Women and the New Challenges of the Left in Latin America and the Caribbean

Managua, Nicaragua, 23 September 2006


In Latin America and the Caribbean, the effects of globalisation have seriously increased the differences in the status of women and men, particularly with regard to women's economic situation. While we observe and welcome a rising number of women in parliament and other decision- making bodies, inequalities between women and men in social and economic policies are increasing.

Women are affected by the world economy through different forms of exploitation and trafficking. Forced to leave their places of origin due to poverty, many women look for employment in foreign countries, often as illegal immigrants, subject to atrocious working conditions and insecurity.

Furthermore, in flagrant violation of their human rights, women are faced by numerous obstacles when competing for and winning elected positions or rising to decision-making positions in public administration at all levels.

The case of Chile is an example how legislation and policies tailored to the needs of women effectively raise women's status and economic situation in society.

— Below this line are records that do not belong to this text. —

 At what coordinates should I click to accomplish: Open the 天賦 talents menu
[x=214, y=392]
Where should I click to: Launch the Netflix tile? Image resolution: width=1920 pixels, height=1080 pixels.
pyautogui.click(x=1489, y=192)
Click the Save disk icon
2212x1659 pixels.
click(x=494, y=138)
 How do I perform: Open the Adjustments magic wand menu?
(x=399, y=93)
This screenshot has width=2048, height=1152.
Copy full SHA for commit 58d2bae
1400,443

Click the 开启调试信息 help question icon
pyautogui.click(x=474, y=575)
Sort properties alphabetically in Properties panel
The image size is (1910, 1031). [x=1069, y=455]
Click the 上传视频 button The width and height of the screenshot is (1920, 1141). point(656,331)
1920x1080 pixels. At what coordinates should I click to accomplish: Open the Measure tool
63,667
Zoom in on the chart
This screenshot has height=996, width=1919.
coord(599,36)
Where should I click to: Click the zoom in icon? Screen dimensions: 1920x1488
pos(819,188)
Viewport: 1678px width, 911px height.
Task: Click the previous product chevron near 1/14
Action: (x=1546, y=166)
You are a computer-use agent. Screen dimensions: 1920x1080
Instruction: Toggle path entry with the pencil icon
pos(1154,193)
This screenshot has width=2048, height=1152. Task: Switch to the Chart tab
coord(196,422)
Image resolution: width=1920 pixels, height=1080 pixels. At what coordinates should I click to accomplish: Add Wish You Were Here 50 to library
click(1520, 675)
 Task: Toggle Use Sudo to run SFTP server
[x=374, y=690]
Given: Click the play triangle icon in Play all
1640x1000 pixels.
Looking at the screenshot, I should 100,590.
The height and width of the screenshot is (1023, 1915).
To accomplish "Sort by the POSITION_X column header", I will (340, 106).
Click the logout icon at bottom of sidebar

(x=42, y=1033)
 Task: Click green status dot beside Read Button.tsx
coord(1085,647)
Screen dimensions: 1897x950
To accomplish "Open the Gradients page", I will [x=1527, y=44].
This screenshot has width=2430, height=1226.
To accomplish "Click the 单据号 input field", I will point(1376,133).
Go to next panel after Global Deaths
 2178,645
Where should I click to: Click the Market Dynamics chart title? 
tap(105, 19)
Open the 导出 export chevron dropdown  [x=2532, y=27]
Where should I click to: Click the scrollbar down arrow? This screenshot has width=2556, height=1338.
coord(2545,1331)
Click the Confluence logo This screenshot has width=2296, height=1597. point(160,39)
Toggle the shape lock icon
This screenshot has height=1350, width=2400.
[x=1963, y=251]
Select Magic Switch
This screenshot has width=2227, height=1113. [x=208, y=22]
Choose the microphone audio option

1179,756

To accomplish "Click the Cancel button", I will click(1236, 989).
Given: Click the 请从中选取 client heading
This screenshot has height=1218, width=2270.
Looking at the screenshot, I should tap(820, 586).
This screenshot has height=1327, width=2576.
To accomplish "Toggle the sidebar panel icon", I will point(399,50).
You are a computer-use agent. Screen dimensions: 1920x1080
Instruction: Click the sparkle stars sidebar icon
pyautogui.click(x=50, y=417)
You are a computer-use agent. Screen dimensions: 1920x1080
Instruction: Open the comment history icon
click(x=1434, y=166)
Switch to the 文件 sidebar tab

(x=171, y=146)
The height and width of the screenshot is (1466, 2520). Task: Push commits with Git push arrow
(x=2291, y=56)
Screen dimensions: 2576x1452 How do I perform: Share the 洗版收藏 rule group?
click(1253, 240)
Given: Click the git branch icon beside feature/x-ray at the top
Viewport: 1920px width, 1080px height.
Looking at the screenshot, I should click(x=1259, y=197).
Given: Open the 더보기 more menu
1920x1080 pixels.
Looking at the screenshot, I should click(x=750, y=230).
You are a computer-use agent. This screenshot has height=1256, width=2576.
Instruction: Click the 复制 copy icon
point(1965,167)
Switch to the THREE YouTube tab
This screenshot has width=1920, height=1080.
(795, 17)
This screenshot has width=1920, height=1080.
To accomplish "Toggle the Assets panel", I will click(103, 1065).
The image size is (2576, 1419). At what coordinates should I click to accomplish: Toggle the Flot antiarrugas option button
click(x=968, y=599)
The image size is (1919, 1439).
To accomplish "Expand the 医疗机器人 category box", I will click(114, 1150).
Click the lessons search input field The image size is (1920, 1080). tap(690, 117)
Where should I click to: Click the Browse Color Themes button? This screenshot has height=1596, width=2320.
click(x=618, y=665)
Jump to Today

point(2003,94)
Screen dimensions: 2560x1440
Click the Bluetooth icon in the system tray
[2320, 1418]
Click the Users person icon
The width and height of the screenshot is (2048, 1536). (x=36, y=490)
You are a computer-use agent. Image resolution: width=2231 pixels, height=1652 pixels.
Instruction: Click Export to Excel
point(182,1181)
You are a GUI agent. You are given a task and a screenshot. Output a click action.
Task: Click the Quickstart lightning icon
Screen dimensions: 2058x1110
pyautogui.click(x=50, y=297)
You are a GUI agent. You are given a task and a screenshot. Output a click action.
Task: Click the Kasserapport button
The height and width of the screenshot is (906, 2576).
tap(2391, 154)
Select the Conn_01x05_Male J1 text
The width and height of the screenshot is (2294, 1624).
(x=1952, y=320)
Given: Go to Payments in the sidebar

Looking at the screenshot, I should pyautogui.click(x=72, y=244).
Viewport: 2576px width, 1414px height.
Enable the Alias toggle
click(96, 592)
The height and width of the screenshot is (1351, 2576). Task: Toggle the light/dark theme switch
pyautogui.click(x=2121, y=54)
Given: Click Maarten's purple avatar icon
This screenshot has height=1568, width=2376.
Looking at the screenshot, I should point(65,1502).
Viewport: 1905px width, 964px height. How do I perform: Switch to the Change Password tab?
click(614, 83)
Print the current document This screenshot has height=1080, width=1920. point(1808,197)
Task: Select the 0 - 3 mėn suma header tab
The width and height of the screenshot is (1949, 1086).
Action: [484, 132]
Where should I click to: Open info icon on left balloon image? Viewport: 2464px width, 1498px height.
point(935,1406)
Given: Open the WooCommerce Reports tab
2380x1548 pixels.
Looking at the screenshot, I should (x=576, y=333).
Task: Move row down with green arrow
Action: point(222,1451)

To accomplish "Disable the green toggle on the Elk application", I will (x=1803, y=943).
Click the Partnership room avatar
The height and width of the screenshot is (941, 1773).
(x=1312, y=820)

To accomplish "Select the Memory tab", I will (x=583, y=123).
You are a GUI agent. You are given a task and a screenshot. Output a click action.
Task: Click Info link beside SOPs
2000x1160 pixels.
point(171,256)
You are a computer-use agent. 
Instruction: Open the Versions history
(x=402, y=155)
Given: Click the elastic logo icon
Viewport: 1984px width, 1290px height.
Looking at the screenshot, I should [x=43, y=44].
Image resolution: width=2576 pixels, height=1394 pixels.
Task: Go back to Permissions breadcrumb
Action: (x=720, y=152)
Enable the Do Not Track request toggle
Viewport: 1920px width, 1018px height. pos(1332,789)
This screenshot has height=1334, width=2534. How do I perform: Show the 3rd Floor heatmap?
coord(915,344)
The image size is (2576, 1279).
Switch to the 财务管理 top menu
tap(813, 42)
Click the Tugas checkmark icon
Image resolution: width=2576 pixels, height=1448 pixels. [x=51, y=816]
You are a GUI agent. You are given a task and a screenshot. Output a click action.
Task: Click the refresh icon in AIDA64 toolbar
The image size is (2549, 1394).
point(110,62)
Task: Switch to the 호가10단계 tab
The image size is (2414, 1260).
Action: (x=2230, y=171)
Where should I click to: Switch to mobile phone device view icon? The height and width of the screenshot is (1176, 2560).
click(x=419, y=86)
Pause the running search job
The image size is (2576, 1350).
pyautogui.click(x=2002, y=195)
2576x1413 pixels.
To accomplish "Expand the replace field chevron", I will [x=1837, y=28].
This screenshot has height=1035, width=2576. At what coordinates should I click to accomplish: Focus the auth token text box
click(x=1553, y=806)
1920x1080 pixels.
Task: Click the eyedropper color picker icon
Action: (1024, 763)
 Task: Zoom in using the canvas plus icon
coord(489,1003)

This undoubtedly contributed to the election of a woman president in Chile, Michelle Bachelet, a member of the family of Socialist International.

Participants of the regional SIW meeting expect leaders of the Left, especially of SI member parties in Latin America and the Caribbean, to make serious and sustainable efforts to guarantee women's real equality. To this end the formation of women's organisations as integral part of political parties is essential. This would allow to overcome the current and historical socio cultural characteristics in the interaction of women and men, and the disregard of the valuable contribution made by women to the economy and to society.

Socialist International Women considers that the proposal of National Reconciliation proposed by the Sandinista National Liberation Front (FSLN) through the "Alianza Unida Nicaragua Triunfa", is an opportunity to repair wounds, an invaluable tool to create national consensus and to build a common horizon that will provide the people and especially women with real participation.

Consequently, Socialist International Women appeals to the governments of the countries in the region, especially those led by SI member parties:

  • to sign and ratify all the international treaties, agreements, conventions and pacts to eliminate all forms of discrimination against women;
  • to ensure the implementation of such treaties, agreements, conventions and pacts where they have been signed and ratified;
  • to establish stricter sanctions in their laws that punish people for all forms of violence against women;
  • to consider gender equality as a priority in education plans and programmes, from basic through to postgraduate education;
  • to promote the participation of women in politics in their country, promoting female leadership and creating more opportunities in public office trough the establishment and or development of national machineries to achieve social and economic equality for women;
  • to include an agenda for women aimed at, appropriately and sufficiently, increasing the annual budget for the development and implementation of all the relevant social programmes and
  • to promote sustainable development policies with economic growth focused on reducing poverty, as well as protecting natural resources and promoting indigenous cultures.

Socialist International Women is convinced that the inclusion of women in political life benefits the social, economic and cultural development of the country in general.

Socialist International Women gathered in Managua, Nicaragua congratulate the FSLN for presenting a list with 40% women candidates for national parliament and 30% on provincial lists, and wish all of them every success in the forthcoming elections, which will ensure a feminist perspective in future government policies. We particularly commend the proposal by the FSLN leadership to present a government with 50% women ministers and 50% women in public office.